Materials provided -
• • •

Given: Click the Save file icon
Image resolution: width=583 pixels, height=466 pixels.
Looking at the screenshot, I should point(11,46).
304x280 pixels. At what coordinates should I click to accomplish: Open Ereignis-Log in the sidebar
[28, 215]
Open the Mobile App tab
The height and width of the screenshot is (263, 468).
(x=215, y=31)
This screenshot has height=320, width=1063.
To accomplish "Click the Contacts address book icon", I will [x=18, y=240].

• • •

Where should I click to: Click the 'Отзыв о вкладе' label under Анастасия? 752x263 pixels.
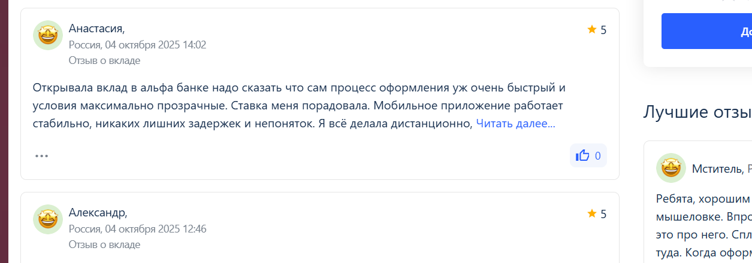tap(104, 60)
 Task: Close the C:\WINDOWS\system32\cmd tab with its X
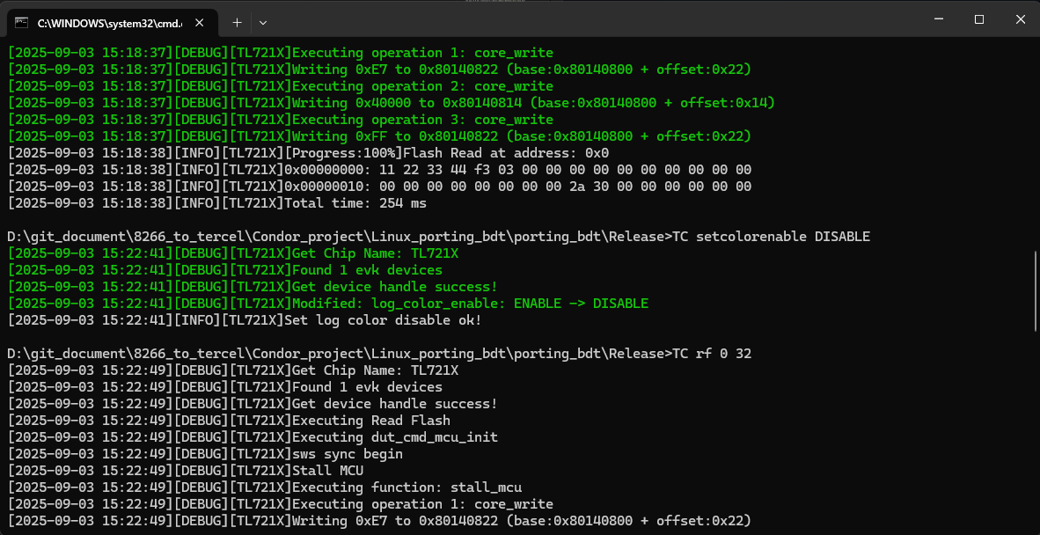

• • •

Exercise directions -
Please give back exactly the lines of this listing beginning at the line with "304x280 pixels. At" and ending with the line with "This screenshot has height=320, width=1063.", both included, and nothing else.

Exercise solution -
304x280 pixels. At what coordinates should I click to accomplish: Open Ereignis-Log in the sidebar
[28, 215]
Open the Mobile App tab
The height and width of the screenshot is (263, 468).
(x=215, y=31)
This screenshot has height=320, width=1063.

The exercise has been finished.